Through his first two starts, winning has come pretty easy for Gonzalez. After all, it's tough to lose when you've thrown 12 shutout innings to start the season. Gonzalez threw five shutout innings in his first start at Bowie and added another seven last week against Altoona. Opponents are hitting just .167 against him.
Reading pitching coach Tom Filer believes that Gonzalez has all the makings of a top of the rotation starter down the road. "Gio has three pitches that are above average. The sky is the limit for this kid. I look at his arm and I think 'man', you look at his tools and you know he's going to be good. He has some refining to do, but he's got a low-90s fastball, a hard breaking curve ball and a change-up that is really improving," said Filer in his review of Gonzalez.

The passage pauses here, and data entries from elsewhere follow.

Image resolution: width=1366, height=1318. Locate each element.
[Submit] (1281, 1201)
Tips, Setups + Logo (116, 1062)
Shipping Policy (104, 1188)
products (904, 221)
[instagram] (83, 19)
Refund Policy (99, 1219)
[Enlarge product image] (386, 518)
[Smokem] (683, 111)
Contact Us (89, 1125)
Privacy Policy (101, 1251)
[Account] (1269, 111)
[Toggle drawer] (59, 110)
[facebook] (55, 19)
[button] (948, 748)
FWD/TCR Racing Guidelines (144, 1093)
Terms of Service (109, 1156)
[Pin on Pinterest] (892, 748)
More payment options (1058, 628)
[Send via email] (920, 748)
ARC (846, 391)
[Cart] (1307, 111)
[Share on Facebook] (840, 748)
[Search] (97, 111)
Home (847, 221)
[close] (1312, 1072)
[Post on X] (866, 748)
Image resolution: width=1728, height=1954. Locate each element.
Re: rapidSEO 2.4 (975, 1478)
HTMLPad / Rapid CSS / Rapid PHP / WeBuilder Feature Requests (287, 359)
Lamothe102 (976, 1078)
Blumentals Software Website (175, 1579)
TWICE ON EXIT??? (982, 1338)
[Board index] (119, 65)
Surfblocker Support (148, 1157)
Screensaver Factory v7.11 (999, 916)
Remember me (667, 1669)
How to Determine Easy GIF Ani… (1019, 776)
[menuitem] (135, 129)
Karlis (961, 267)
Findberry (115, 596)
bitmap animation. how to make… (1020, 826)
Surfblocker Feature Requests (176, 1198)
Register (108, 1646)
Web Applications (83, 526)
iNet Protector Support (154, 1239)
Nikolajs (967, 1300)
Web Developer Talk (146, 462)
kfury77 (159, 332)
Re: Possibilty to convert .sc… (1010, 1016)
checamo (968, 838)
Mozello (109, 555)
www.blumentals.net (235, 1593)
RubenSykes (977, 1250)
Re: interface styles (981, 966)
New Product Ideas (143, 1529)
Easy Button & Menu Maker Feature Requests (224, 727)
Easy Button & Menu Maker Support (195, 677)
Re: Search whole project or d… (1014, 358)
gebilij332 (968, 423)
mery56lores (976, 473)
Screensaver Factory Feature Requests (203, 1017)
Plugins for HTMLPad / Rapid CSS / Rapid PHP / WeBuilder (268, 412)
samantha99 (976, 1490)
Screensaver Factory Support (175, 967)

Having Gonzalez and his former White Sox prospect and buddy Daniel Haigwood together at AA makes a lot of sense. "Daniel is a good buddy, we get along great and we've become good friends," said Gonzalez. Haigwood had echoed the feelings earlier when he talked about Gio. "It's a little easier having him here, because we know each other and I have a lot of respect for him and his abilities."
Gonzalez makes his third start of the season for Reading Wednesday night when they host the Connecticut Defenders.